Two external studies, one by Synapse Energy Economics and another by Brattle, found Duke customers could save at least $700 million, and nearly $1 billion annually, by removing the utility’s artificial limits on clean energy.
Nevertheless, Public Staff ultimately endorsed Duke Energy’s plans for the new gas-fired power plants and SMRs while ignoring many of its own concerns with the utility’s treatment of clean energy.
Another blow to consumers came when Public Staff testified against Duke’s proposal to expand access to low-income energy efficiency programs despite the high energy burden shouldered by many North Carolinians. Specifically, Charlotte has one of the highest energy burdens in the Southeast, according to the American Council for an Energy-Efficient Economy.

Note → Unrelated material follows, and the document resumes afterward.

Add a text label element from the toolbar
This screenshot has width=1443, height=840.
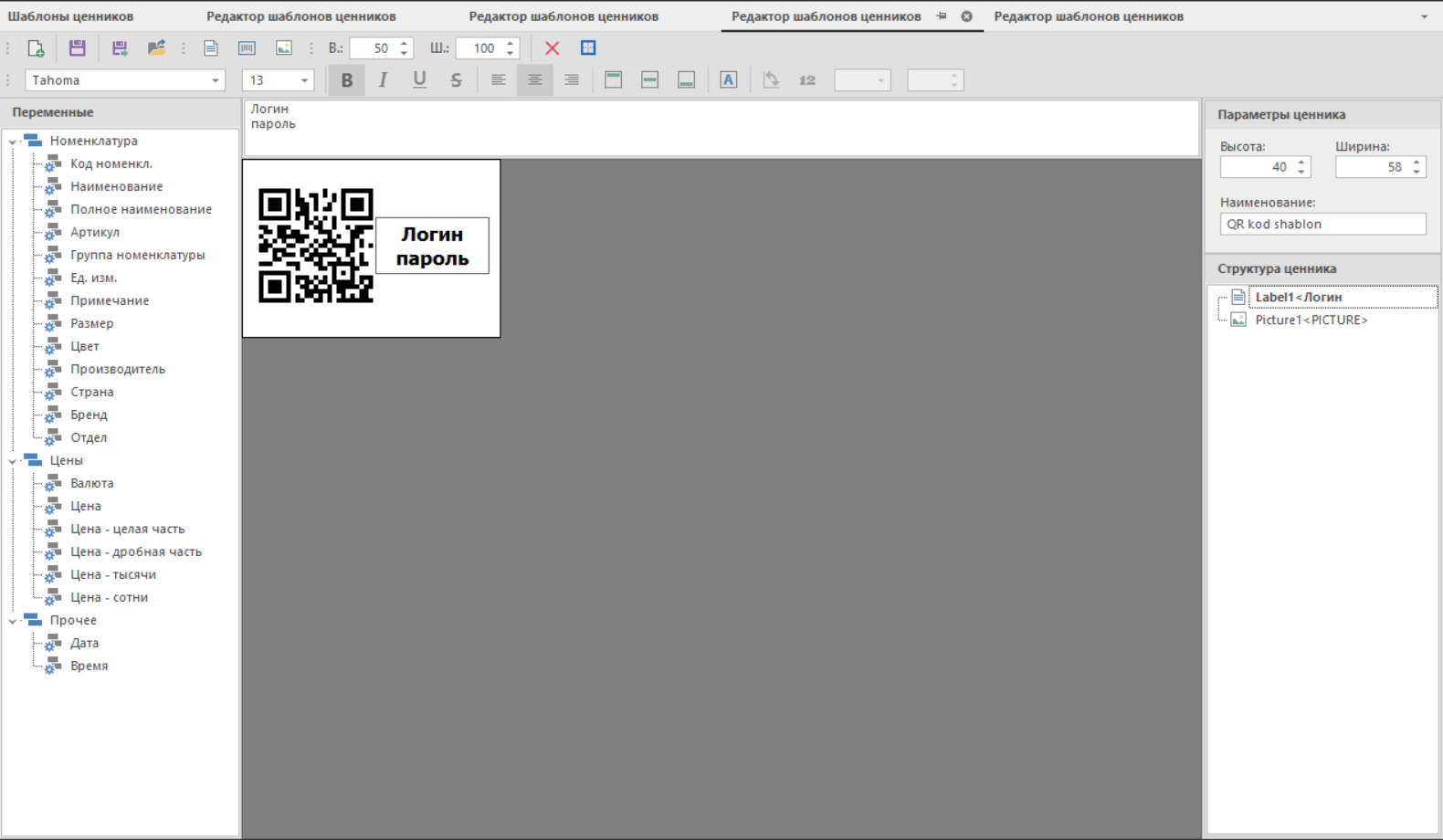coord(211,48)
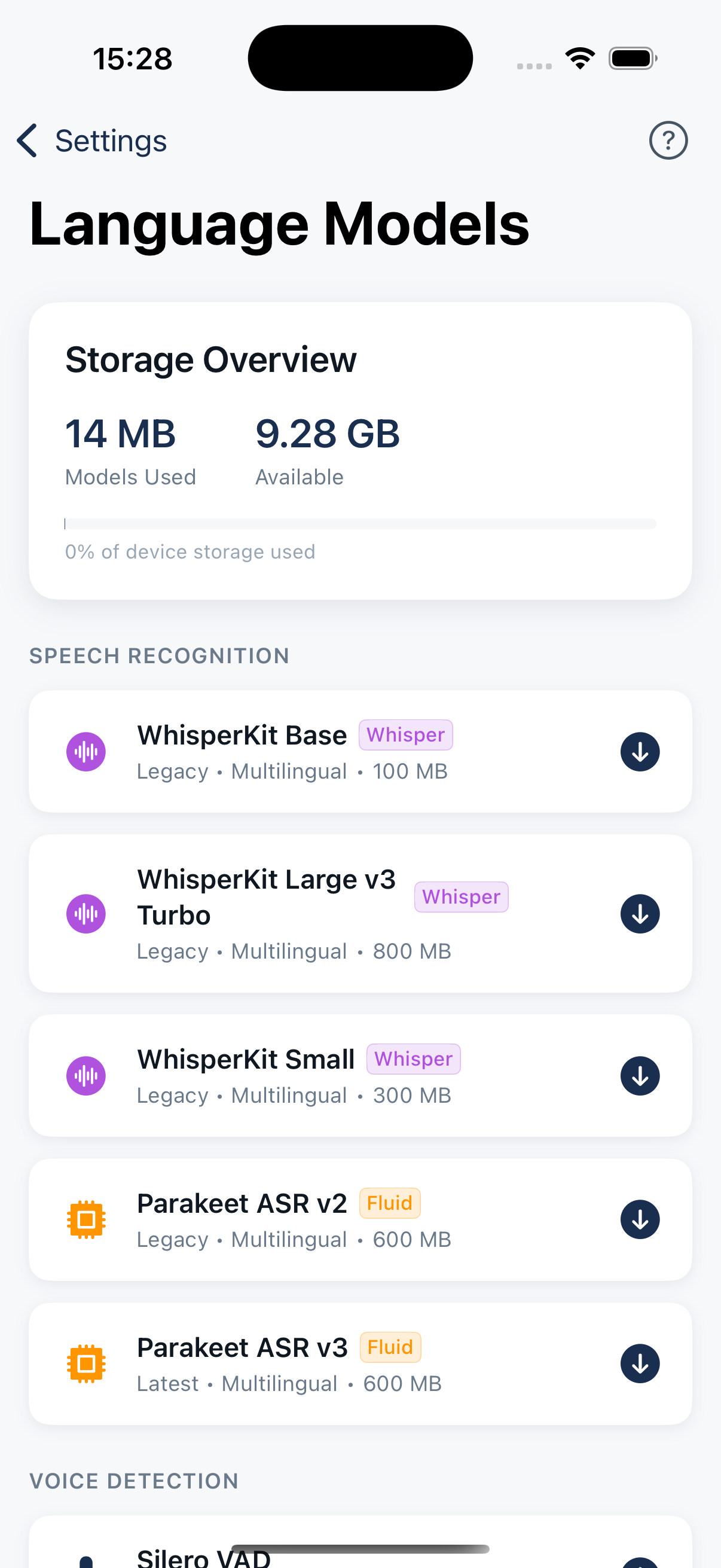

Edward Burgess, a consultant representing the North Carolina Attorney General, told the NCUC that it should be skeptical of the “supplemental portfolios” submitted by Duke after the Commission requested them because none comply with HB 951’s carbon reduction mandate and all heavily restrict clean energy development.

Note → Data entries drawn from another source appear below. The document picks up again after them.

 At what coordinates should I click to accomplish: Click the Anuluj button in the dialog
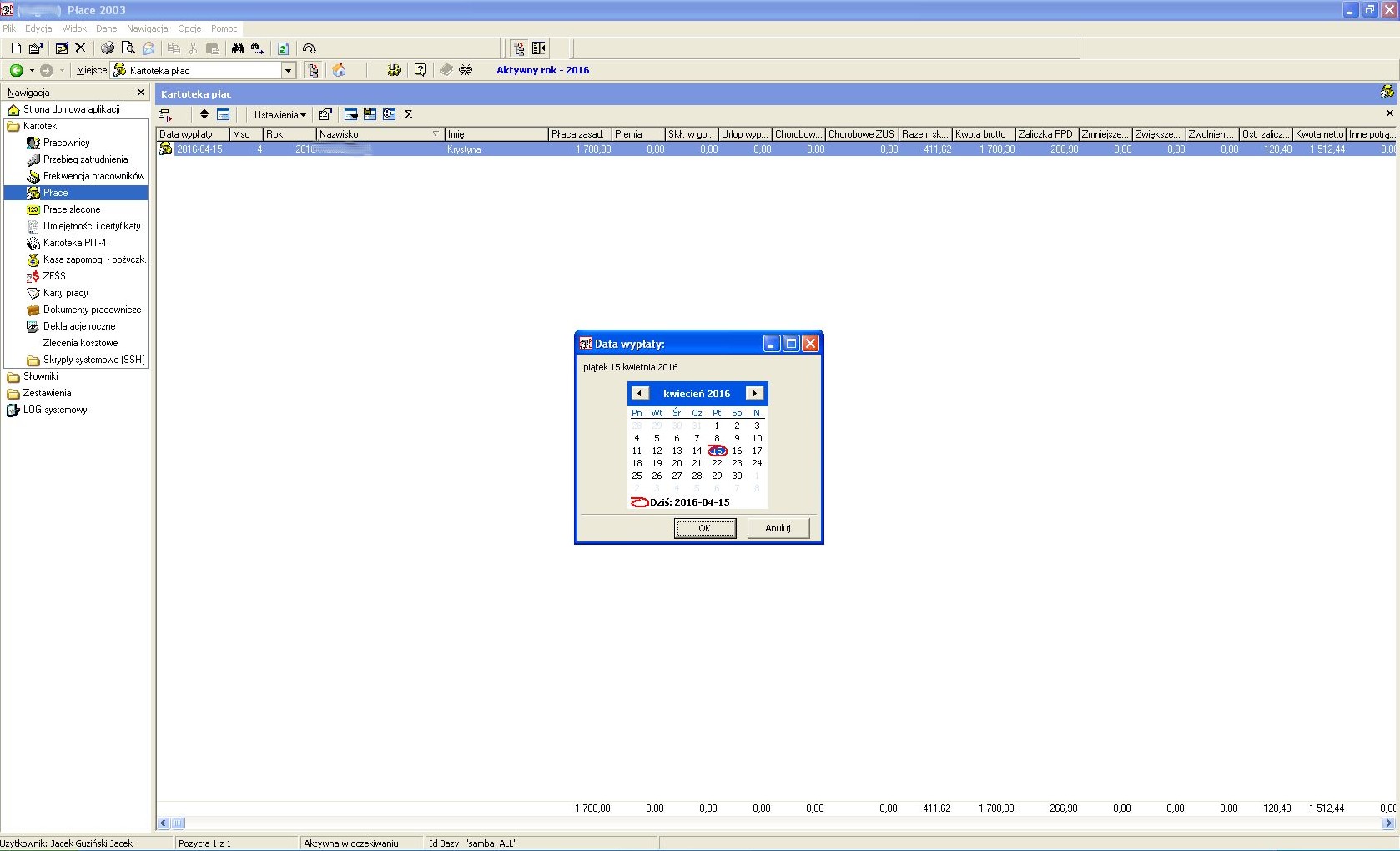coord(778,528)
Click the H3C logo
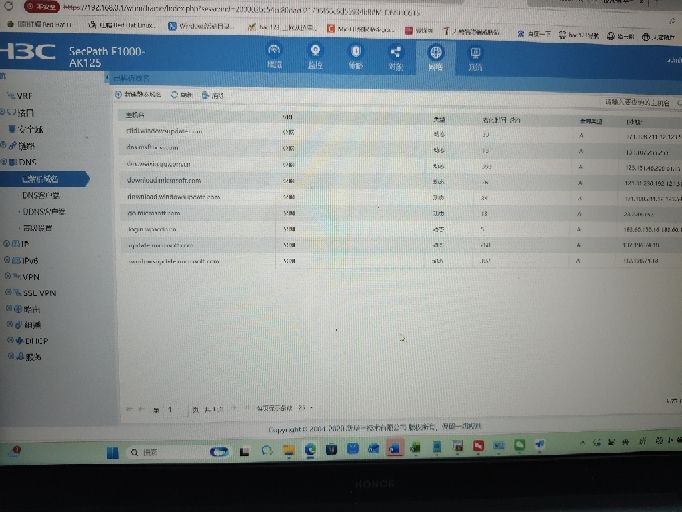682x512 pixels. (28, 52)
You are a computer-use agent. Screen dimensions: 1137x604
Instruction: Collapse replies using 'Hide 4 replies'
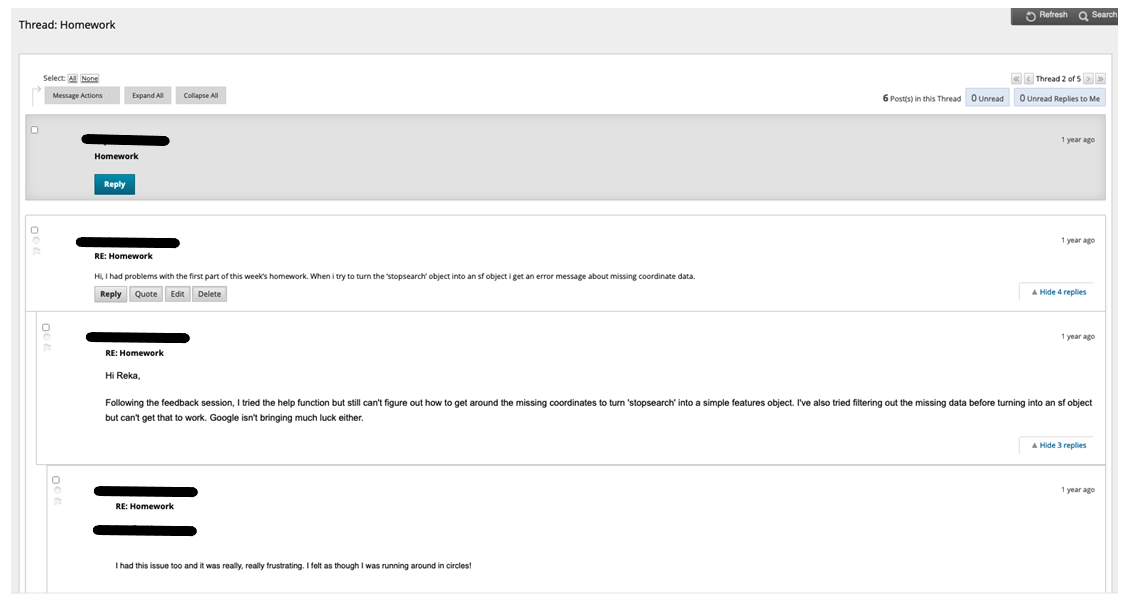1059,292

The Public Staff recommended the NCUC adopt “Supplemental Portfolio #5” (SP5), which delays carbon reduction compliance to 2032 and accelerates the entry date for SMRs to mid-2032, the earliest of any of the portfolios submitted by Duke. The recommendation also detailed how Public Staff relied on Duke’s proprietary SMR cost forecast, which was substantially lower than publicly available information.
Under SP5, the earlier date for an SMR pushes back near- and medium-term clean energy development like solar, battery storage, and offshore wind. Public Staff claimed it was less risky to build an SMR in 2032 than to increase cost-effective clean energy deployment over the near term. However, no other portfolio modeled by any other intervenor selected SMRs to meet the 70% carbon reduction by 2030 mandate. While NREL’s study did not consider SMRs in its modeling, it does maintain that SMRs or other firm zero-carbon capacity will be necessary to achieve the last 5% to 10% of needed carbon reductions on the way to achieving 100% carbon reduction by 2050.

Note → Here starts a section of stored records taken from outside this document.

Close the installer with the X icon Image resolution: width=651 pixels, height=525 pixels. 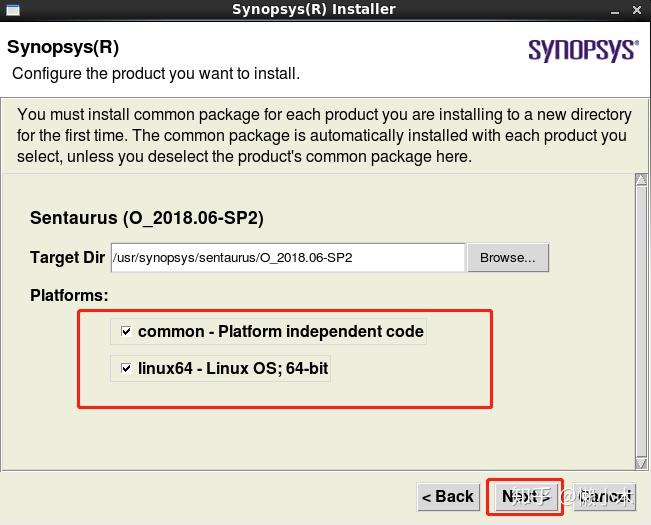click(x=634, y=9)
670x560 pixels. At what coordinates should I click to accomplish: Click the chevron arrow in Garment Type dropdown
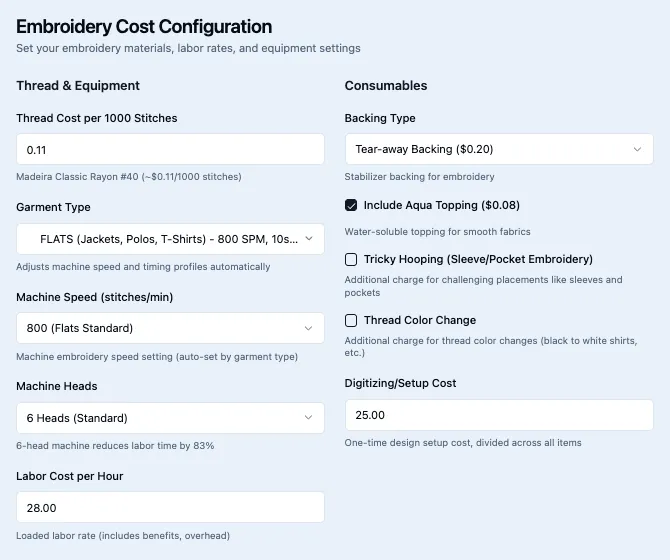[x=308, y=239]
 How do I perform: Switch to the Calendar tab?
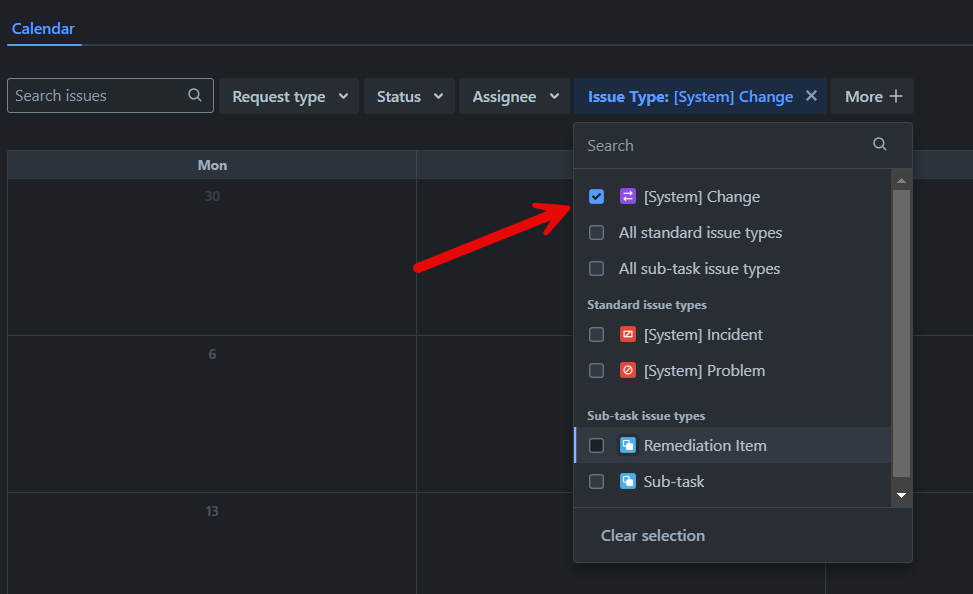44,29
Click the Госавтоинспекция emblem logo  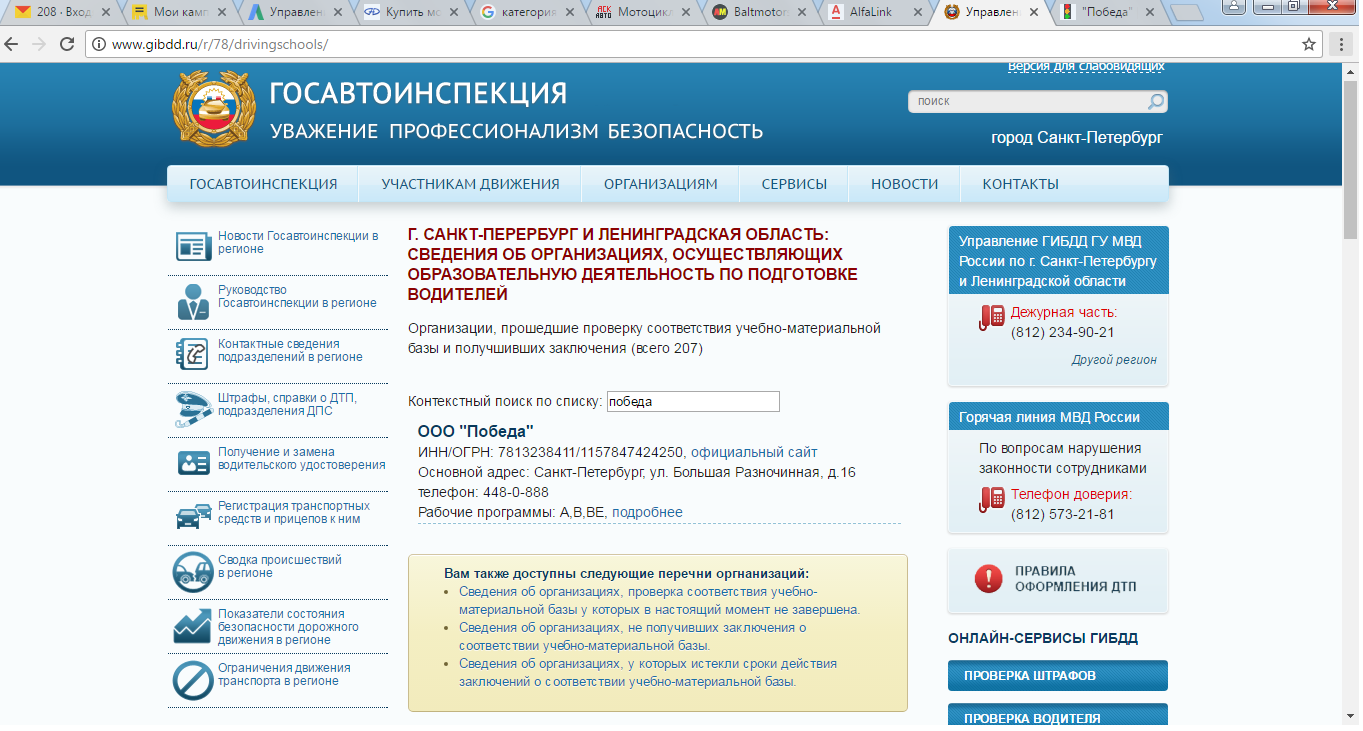point(211,112)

Public Staff’s recommendation of SP5 did not just accelerate the timeline for SMRs, it also pushed back offshore wind development until the 2040s. Only a single SMR design has been approved by the Nuclear Regulatory Commission, for which the first-of-a-kind pilot plant is not currently forecasted to come online until the late 2020s, with highly uncertain costs and substantial risk of delay. Offshore wind, however, enjoys more than 50 GW of installed capacity globally and with 40 GW under active development in the US. SP5 is in direct contradiction to North Carolina Governor Roy Cooper’s goal to have 2.8 gigawatts (GW) of offshore wind off the coast by 2030 and 8 GW by 2040.
The Commission has until December 31, 2022, to develop a Carbon Plan that complies with HB 951, taking all “reasonable steps” to achieve 70% reduction in CO2 emissions from electric generating facilities by 2030 and carbon neutrality by the year 2050.